EXERCISE DETAILS ::
Repeat the data. Keep each line identical.

─── STORED DATA ───

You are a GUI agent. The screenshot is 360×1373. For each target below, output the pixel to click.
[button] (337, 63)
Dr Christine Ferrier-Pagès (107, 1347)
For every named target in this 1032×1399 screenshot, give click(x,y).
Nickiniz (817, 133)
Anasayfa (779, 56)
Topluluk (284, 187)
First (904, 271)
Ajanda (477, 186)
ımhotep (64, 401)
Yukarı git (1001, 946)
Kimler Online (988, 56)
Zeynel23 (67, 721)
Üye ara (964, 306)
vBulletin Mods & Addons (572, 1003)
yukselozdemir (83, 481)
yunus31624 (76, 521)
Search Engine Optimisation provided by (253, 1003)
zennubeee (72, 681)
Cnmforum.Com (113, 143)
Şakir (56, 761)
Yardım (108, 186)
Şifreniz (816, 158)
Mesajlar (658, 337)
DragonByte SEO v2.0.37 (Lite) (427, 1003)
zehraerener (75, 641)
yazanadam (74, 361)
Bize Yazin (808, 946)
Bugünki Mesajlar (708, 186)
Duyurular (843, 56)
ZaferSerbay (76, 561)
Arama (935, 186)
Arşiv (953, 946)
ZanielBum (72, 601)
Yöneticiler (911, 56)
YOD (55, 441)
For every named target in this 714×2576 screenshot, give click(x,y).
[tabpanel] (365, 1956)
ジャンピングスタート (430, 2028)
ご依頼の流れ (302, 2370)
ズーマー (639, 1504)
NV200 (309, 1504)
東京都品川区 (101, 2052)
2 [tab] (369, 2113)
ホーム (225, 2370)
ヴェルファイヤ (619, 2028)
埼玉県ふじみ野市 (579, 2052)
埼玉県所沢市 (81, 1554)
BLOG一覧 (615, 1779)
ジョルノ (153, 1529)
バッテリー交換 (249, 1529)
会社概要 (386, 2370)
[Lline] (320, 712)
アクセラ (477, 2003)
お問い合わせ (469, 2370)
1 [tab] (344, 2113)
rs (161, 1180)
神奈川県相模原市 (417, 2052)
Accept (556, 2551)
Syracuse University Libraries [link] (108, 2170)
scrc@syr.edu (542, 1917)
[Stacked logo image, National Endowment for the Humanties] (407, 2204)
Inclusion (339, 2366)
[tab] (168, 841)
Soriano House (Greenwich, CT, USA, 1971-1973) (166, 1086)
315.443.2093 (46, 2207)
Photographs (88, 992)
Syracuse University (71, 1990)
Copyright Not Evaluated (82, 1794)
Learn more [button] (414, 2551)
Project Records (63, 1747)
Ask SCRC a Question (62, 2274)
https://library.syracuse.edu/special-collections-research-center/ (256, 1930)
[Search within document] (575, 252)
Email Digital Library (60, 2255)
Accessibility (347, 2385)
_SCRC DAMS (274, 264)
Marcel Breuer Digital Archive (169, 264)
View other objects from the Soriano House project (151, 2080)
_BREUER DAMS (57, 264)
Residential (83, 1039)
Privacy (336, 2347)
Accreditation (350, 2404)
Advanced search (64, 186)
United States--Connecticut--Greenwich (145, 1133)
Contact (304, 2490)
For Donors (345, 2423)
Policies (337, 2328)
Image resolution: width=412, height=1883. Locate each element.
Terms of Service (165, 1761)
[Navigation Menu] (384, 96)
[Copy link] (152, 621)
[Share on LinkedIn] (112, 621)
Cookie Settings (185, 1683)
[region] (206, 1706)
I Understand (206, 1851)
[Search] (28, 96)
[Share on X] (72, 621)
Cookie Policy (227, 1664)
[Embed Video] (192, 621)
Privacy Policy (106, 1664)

───

THE COMPLETED TASK ::
You are a GUI agent. The screenshot is 360×1373. For each target below, output the pixel to click.
[button] (337, 63)
Dr Christine Ferrier-Pagès (107, 1347)
For every named target in this 1032×1399 screenshot, give click(x,y).
Nickiniz (817, 133)
Anasayfa (779, 56)
Topluluk (284, 187)
First (904, 271)
Ajanda (477, 186)
ımhotep (64, 401)
Yukarı git (1001, 946)
Kimler Online (988, 56)
Zeynel23 (67, 721)
Üye ara (964, 306)
vBulletin Mods & Addons (572, 1003)
yukselozdemir (83, 481)
yunus31624 (76, 521)
Search Engine Optimisation provided by (253, 1003)
zennubeee (72, 681)
Cnmforum.Com (113, 143)
Şakir (56, 761)
Yardım (108, 186)
Şifreniz (816, 158)
Mesajlar (658, 337)
DragonByte SEO v2.0.37 (Lite) (427, 1003)
zehraerener (75, 641)
yazanadam (74, 361)
Bize Yazin (808, 946)
Bugünki Mesajlar (708, 186)
Duyurular (843, 56)
ZaferSerbay (76, 561)
Arama (935, 186)
Arşiv (953, 946)
ZanielBum (72, 601)
Yöneticiler (911, 56)
YOD (55, 441)
For every named target in this 714×2576 screenshot, give click(x,y).
[tabpanel] (365, 1956)
ジャンピングスタート (430, 2028)
ご依頼の流れ (302, 2370)
ズーマー (639, 1504)
NV200 (309, 1504)
東京都品川区 (101, 2052)
2 [tab] (369, 2113)
ホーム (225, 2370)
ヴェルファイヤ (619, 2028)
埼玉県ふじみ野市 (579, 2052)
埼玉県所沢市 (81, 1554)
BLOG一覧 (615, 1779)
ジョルノ (153, 1529)
バッテリー交換 (249, 1529)
会社概要 (386, 2370)
[Lline] (320, 712)
アクセラ (477, 2003)
お問い合わせ (469, 2370)
1 [tab] (344, 2113)
rs (161, 1180)
神奈川県相模原市 (417, 2052)
Accept (556, 2551)
Syracuse University Libraries [link] (108, 2170)
scrc@syr.edu (542, 1917)
[Stacked logo image, National Endowment for the Humanties] (407, 2204)
Inclusion (339, 2366)
[tab] (168, 841)
Soriano House (Greenwich, CT, USA, 1971-1973) (166, 1086)
315.443.2093 (46, 2207)
Photographs (88, 992)
Syracuse University (71, 1990)
Copyright Not Evaluated (82, 1794)
Learn more [button] (414, 2551)
Project Records (63, 1747)
Ask SCRC a Question (62, 2274)
https://library.syracuse.edu/special-collections-research-center/ (256, 1930)
[Search within document] (575, 252)
Email Digital Library (60, 2255)
Accessibility (347, 2385)
_SCRC DAMS (274, 264)
Marcel Breuer Digital Archive (169, 264)
View other objects from the Soriano House project (151, 2080)
_BREUER DAMS (57, 264)
Residential (83, 1039)
Privacy (336, 2347)
Accreditation (350, 2404)
Advanced search (64, 186)
United States--Connecticut--Greenwich (145, 1133)
Contact (304, 2490)
For Donors (345, 2423)
Policies (337, 2328)
Image resolution: width=412, height=1883. Locate each element.
Terms of Service (165, 1761)
[Navigation Menu] (384, 96)
[Copy link] (152, 621)
[Share on LinkedIn] (112, 621)
Cookie Settings (185, 1683)
[region] (206, 1706)
I Understand (206, 1851)
[Search] (28, 96)
[Share on X] (72, 621)
Cookie Policy (227, 1664)
[Embed Video] (192, 621)
Privacy Policy (106, 1664)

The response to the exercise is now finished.